ACTIVITY –
The records that follow must be repeated exactly as they stand.

DATA FOR ANALYSIS –
****************
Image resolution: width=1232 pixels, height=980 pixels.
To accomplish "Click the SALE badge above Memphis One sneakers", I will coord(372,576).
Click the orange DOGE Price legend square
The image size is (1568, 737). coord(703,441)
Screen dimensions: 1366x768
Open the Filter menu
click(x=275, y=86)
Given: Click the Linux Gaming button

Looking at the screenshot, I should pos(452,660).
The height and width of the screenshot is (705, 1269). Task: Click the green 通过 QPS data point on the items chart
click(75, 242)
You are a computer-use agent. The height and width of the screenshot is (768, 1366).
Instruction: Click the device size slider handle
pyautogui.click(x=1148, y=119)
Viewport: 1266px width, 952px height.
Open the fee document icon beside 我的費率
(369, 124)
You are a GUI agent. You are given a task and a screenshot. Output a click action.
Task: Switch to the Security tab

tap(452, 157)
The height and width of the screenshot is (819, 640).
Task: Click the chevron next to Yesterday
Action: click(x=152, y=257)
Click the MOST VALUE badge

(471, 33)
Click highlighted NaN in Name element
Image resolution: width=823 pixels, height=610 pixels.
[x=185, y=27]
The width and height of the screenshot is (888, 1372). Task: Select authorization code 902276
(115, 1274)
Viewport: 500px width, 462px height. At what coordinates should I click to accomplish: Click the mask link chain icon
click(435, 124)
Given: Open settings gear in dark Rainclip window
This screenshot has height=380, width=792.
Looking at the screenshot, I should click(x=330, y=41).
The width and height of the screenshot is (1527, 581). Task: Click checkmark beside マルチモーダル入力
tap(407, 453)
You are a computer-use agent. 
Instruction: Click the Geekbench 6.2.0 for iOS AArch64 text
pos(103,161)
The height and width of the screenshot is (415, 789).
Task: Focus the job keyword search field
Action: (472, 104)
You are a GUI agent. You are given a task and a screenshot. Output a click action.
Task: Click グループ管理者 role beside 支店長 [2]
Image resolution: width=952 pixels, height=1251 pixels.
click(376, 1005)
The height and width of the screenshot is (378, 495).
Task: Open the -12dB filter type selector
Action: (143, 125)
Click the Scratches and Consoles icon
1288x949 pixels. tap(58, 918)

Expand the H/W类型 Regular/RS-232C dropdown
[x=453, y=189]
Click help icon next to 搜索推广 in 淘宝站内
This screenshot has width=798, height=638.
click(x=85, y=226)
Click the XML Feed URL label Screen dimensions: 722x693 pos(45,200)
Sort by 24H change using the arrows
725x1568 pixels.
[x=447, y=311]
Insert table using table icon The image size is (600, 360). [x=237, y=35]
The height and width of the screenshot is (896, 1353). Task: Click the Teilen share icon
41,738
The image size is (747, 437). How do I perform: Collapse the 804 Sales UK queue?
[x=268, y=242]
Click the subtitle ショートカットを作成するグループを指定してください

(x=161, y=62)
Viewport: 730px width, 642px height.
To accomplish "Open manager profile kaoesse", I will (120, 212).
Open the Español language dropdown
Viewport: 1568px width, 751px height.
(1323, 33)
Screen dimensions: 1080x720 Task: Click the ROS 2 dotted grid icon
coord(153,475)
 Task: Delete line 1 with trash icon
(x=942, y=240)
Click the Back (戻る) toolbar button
****************
ANSWER –
Image resolution: width=1232 pixels, height=980 pixels.
To accomplish "Click the SALE badge above Memphis One sneakers", I will coord(372,576).
Click the orange DOGE Price legend square
The image size is (1568, 737). coord(703,441)
Screen dimensions: 1366x768
Open the Filter menu
click(x=275, y=86)
Given: Click the Linux Gaming button

Looking at the screenshot, I should pos(452,660).
The height and width of the screenshot is (705, 1269). Task: Click the green 通过 QPS data point on the items chart
click(75, 242)
You are a computer-use agent. The height and width of the screenshot is (768, 1366).
Instruction: Click the device size slider handle
pyautogui.click(x=1148, y=119)
Viewport: 1266px width, 952px height.
Open the fee document icon beside 我的費率
(369, 124)
You are a GUI agent. You are given a task and a screenshot. Output a click action.
Task: Switch to the Security tab

tap(452, 157)
The height and width of the screenshot is (819, 640).
Task: Click the chevron next to Yesterday
Action: click(x=152, y=257)
Click the MOST VALUE badge

(471, 33)
Click highlighted NaN in Name element
Image resolution: width=823 pixels, height=610 pixels.
[x=185, y=27]
The width and height of the screenshot is (888, 1372). Task: Select authorization code 902276
(115, 1274)
Viewport: 500px width, 462px height. At what coordinates should I click to accomplish: Click the mask link chain icon
click(435, 124)
Given: Open settings gear in dark Rainclip window
This screenshot has height=380, width=792.
Looking at the screenshot, I should click(x=330, y=41).
The width and height of the screenshot is (1527, 581). Task: Click checkmark beside マルチモーダル入力
tap(407, 453)
You are a computer-use agent. 
Instruction: Click the Geekbench 6.2.0 for iOS AArch64 text
pos(103,161)
The height and width of the screenshot is (415, 789).
Task: Focus the job keyword search field
Action: (472, 104)
You are a GUI agent. You are given a task and a screenshot. Output a click action.
Task: Click グループ管理者 role beside 支店長 [2]
Image resolution: width=952 pixels, height=1251 pixels.
click(376, 1005)
The height and width of the screenshot is (378, 495).
Task: Open the -12dB filter type selector
Action: (143, 125)
Click the Scratches and Consoles icon
1288x949 pixels. tap(58, 918)

Expand the H/W类型 Regular/RS-232C dropdown
[x=453, y=189]
Click help icon next to 搜索推广 in 淘宝站内
This screenshot has width=798, height=638.
click(x=85, y=226)
Click the XML Feed URL label Screen dimensions: 722x693 pos(45,200)
Sort by 24H change using the arrows
725x1568 pixels.
[x=447, y=311]
Insert table using table icon The image size is (600, 360). [x=237, y=35]
The height and width of the screenshot is (896, 1353). Task: Click the Teilen share icon
41,738
The image size is (747, 437). How do I perform: Collapse the 804 Sales UK queue?
[x=268, y=242]
Click the subtitle ショートカットを作成するグループを指定してください

(x=161, y=62)
Viewport: 730px width, 642px height.
To accomplish "Open manager profile kaoesse", I will (120, 212).
Open the Español language dropdown
Viewport: 1568px width, 751px height.
(1323, 33)
Screen dimensions: 1080x720 Task: Click the ROS 2 dotted grid icon
coord(153,475)
 Task: Delete line 1 with trash icon
(x=942, y=240)
Click the Back (戻る) toolbar button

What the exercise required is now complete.